--- Task material ---
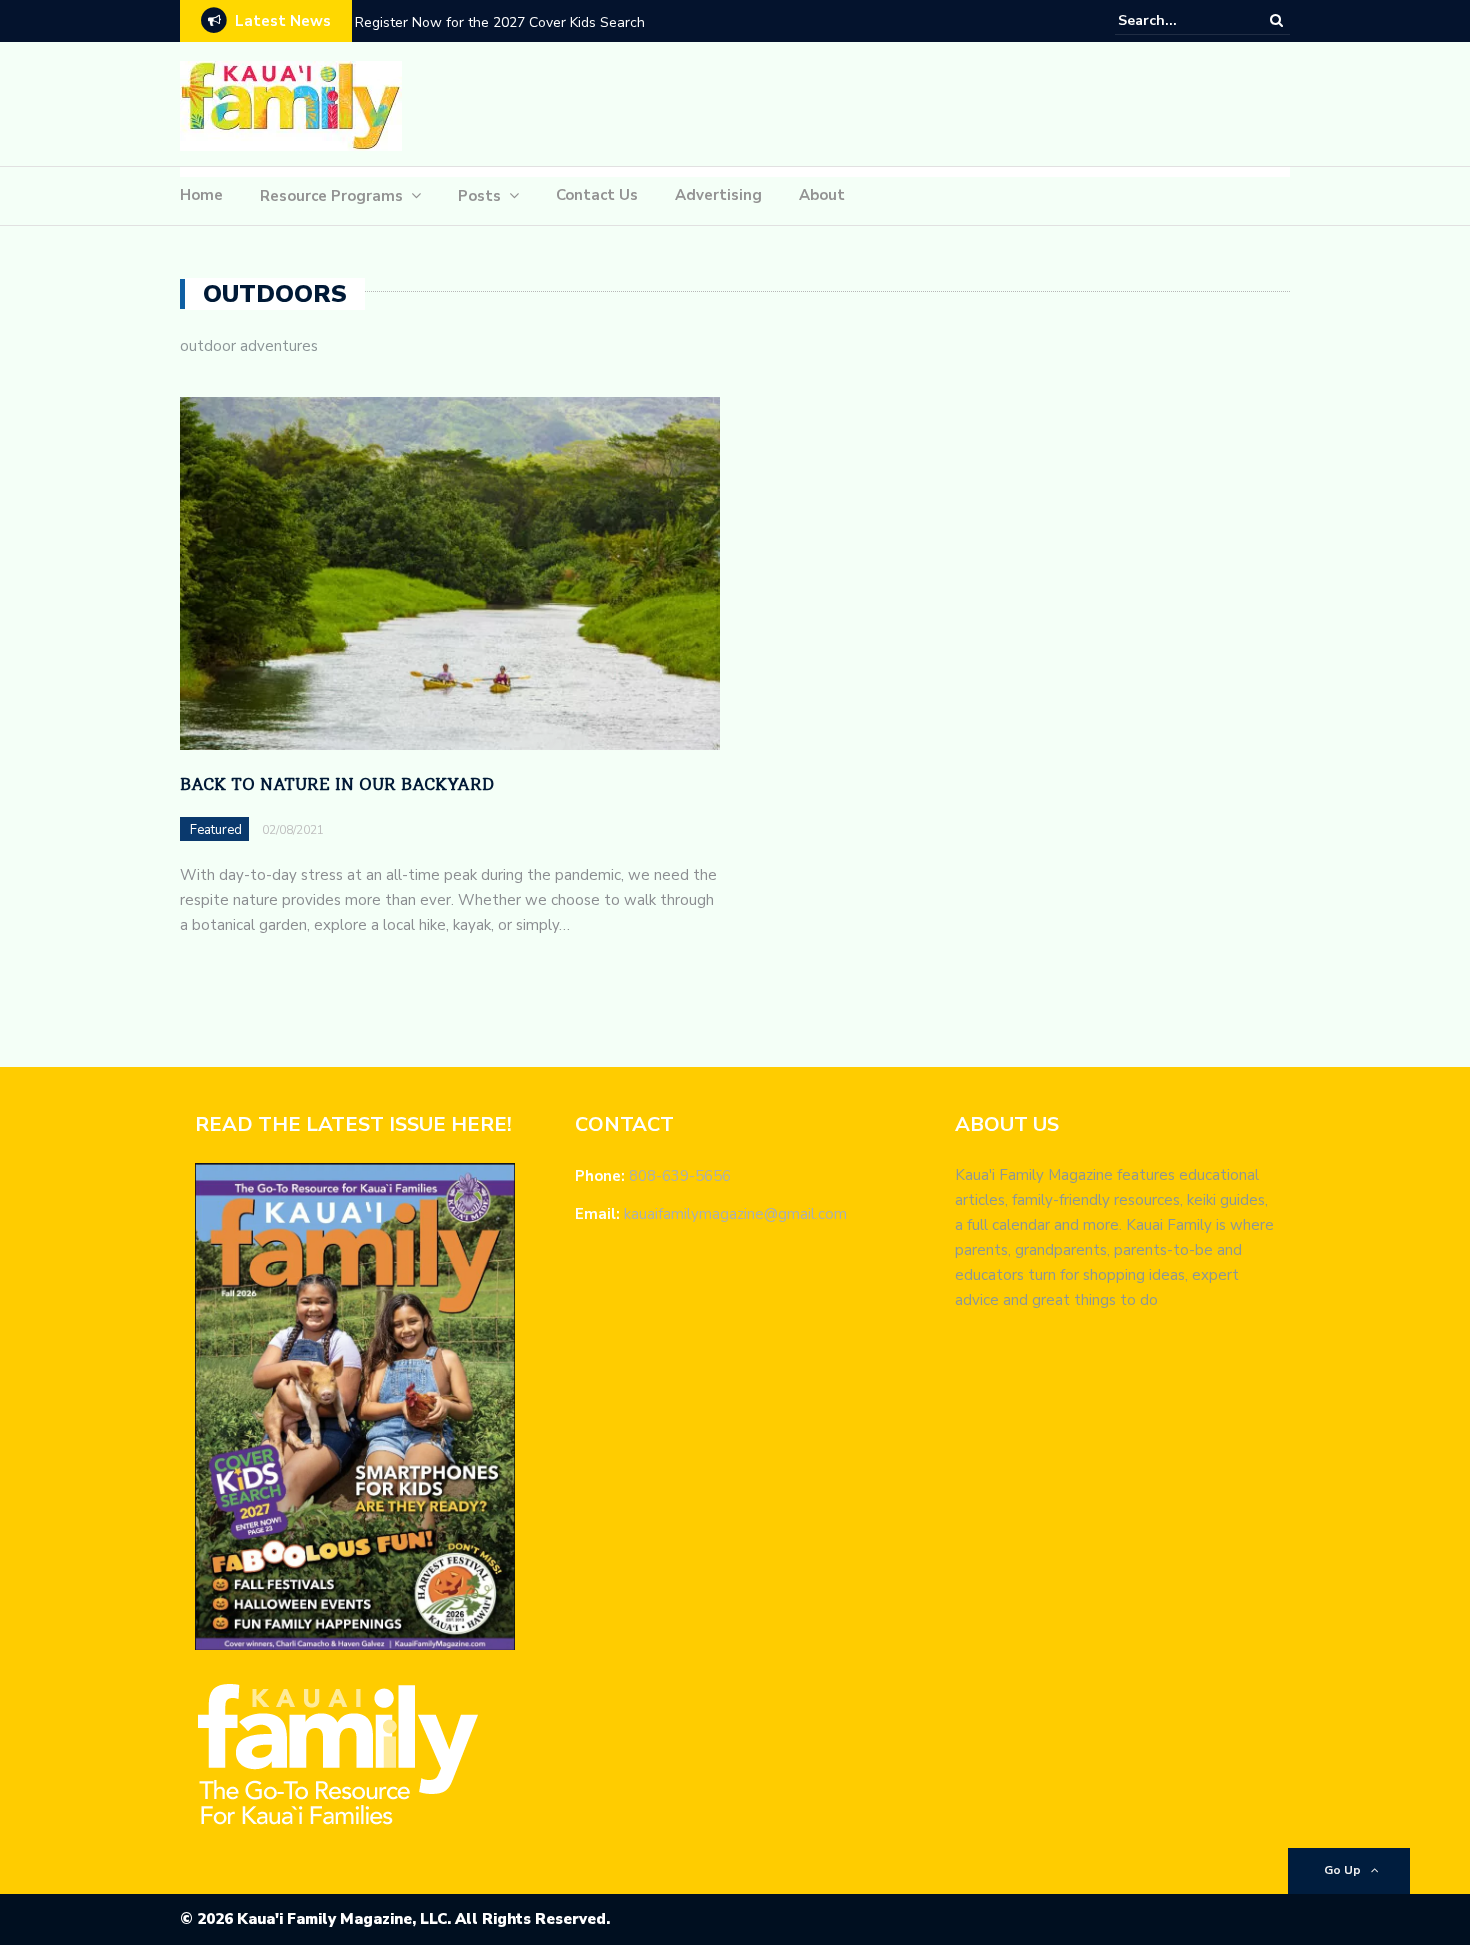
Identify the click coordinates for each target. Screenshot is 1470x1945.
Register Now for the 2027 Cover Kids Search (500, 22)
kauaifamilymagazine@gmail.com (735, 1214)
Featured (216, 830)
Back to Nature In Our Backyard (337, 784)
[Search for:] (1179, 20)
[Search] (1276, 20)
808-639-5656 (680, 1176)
---
_Your assignment_
Check the records above and copy each line that has the string "Search".

_Response below_
Register Now for the 2027 Cover Kids Search (500, 22)
[Search for:] (1179, 20)
[Search] (1276, 20)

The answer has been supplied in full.